# Weekly exercise 11: Inventory dynamics problem with stochastic demand

Using bus engine replacement model as an analogy, in this exercise you’ll continue developing the inventory model from the first lecture on dynamic programming (video 27),
and extend it to the infinite horizon case with stochastic demand.

## Inventory dynamics model

Recall the inventory management problem in discrete time and finite horizon $ t=0,\dots,T $

The notation is:

- $ x_t\ge 0 $ is inventory at period $ t $  
- $ d_t\ge 0 $ is *stochastic* demand at period $ t $  
- $ q_t\ge 0 $ is the order of new inventory  
- $ p $ is the profit per one unit of (supplied) good  
- $ c $ is the fixed cost of ordering any amount of new inventory  
- $ r $ is the cost of storing one unit of good  


The sales in period $ t $ are given by $ s_t = \min\{x_t,d_t\} $.

Inventory to be stored till next period is given by $ k_t = \max\{x_t-d_t,0\} + q_t = x_{t+1} $.

The profit in period $ t $ is given by

$$
\begin{eqnarray}
\pi_t & = & p \cdot \text{sales}_t - r \cdot x_{t+1} - c \cdot (\text{order made in period }t) \\
& = & s_t p - k_t r - c \mathbb{1}\{q_t>0\}
\end{eqnarray}
$$

Assuming all $ q_t \ge 0 $, let $ \sigma =  \{q_t\}_{t=1,\dots,T} $ denote a feasible inventory policy.

If $ d_t $ is stochastic the policy becomes a function of the period $ t $ inventory $ x_t $.
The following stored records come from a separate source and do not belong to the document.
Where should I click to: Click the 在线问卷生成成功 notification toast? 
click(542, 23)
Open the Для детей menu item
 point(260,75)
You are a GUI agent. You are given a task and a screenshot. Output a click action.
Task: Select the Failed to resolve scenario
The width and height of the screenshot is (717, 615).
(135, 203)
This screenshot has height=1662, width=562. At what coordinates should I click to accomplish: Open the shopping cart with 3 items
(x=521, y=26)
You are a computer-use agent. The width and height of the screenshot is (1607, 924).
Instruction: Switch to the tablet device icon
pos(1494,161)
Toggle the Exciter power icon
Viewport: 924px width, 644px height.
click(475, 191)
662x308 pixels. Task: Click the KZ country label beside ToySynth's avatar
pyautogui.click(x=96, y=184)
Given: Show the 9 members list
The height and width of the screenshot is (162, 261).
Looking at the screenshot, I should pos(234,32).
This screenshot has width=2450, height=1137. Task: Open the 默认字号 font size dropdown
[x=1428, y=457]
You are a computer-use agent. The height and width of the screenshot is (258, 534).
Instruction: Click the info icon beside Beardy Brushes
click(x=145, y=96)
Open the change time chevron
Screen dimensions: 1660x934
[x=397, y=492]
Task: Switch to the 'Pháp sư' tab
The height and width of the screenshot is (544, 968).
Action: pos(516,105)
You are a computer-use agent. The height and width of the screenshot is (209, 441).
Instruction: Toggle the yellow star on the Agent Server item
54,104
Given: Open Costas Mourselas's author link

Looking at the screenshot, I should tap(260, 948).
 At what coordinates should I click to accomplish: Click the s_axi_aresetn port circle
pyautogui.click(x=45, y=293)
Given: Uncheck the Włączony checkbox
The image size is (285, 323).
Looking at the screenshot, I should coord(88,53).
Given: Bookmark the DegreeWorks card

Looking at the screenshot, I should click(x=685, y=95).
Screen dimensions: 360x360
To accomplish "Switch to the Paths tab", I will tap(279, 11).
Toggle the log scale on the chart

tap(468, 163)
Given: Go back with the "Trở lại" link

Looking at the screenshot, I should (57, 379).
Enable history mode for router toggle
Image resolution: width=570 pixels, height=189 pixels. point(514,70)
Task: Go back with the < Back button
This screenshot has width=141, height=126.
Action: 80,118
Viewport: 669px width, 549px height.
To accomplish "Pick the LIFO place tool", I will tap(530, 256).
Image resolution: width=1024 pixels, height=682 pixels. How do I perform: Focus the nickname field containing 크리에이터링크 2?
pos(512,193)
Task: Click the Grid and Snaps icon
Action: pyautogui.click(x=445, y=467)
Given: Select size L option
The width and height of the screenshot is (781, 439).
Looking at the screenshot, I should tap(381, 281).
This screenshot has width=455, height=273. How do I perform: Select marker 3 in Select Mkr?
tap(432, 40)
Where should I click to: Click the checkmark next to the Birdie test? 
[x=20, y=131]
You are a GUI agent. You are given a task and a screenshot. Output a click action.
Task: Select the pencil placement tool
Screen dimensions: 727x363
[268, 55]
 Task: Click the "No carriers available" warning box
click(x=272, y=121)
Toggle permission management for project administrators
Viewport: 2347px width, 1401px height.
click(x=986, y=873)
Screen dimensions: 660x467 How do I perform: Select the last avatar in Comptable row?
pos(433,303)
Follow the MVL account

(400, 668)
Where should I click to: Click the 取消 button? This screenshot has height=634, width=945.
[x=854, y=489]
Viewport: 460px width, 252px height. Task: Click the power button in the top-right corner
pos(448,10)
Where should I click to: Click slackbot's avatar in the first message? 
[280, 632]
The expected profit maximizing problem is given by

$$
{\max}_{\sigma} \mathbb{E}\Big[ \sum_{t=0}^{T} \beta^t \pi_t \Big],
$$

where $ \beta $ is discount factor.

### Bellman equation for the problem

$$
\begin{eqnarray}
V(x_t,d_t) &=& \max_{q_t \ge 0} \Big\{ \pi_t + \beta \mathbb{E}\Big[ V\big(x_{t+1} , d_{t+1} \big) \Big| x_t,d_t,q_t \Big] \Big\} \\
&=& \max_{q_t \ge 0} \Big\{ s_t p - k_t r - c \mathbb{1}\{q_t>0\}
+ \beta \mathbb{E}\Big[ V\big( k_t, d_{t+1} \big) \Big] \Big\}
\end{eqnarray}
$$

$$
\begin{eqnarray}
s_t &=& \min\{x_t,d_t\} \\
k_t &=& \max\{x_t-d_t,0\} + q_t
\end{eqnarray}
$$

The expectation in the Bellman equation is taken over the distribution of the next period demand $ d_{t+1} $, which according to the problem is independent of any other variables (idiosyncratic), thus the conditioning on $ (x_t,d_t,q_t) $ can be meaningfully dropped.  Expectation can be written as an integral over the distribution of demand $ F(d) $.

$$
V(x_t,d_t)
= \max_{q_t \ge 0} \Big\{ s_t p - k_t r - c \mathbb{1}\{q_t>0\}
+ \beta \int V\big( k_t, d \big) \partial F(d)  \Big\}
$$

### Dropping the time subscripts

Because we’ll be solving the problem in infinite horizon, the time subscripts can be dropped, and we can just have current period variables $ x,d,q,s,k $, and next period variables denoted by prime, i.e. $ x' $

The Bellman equation is then

$$
\begin{eqnarray}
V(x,d) &=& \max_{q \ge 0} \Big\{ \pi + \beta \mathbb{E}\Big[ V\big(x', d' \big) \Big| x,d,q \Big] \Big\} \\
&=& \max_{q \ge 0} \Big\{ s\cdot p - k\cdot  r - c \mathbb{1}\{q>0\}
+ \beta \mathbb{E}\Big[ V\big( k, d' \big) \Big] \Big\}
\end{eqnarray}
$$

$$
\begin{eqnarray}
s &=& \min\{x,d\} \\
k &=& \max\{x-d,0\} + q
\end{eqnarray}
$$

### Bellman equation in expected value function space

Note that similar to the bus engine replacement model, the inventory model features random variable which distribution does not depend on the previous period variables (it is *idiosyncratic*).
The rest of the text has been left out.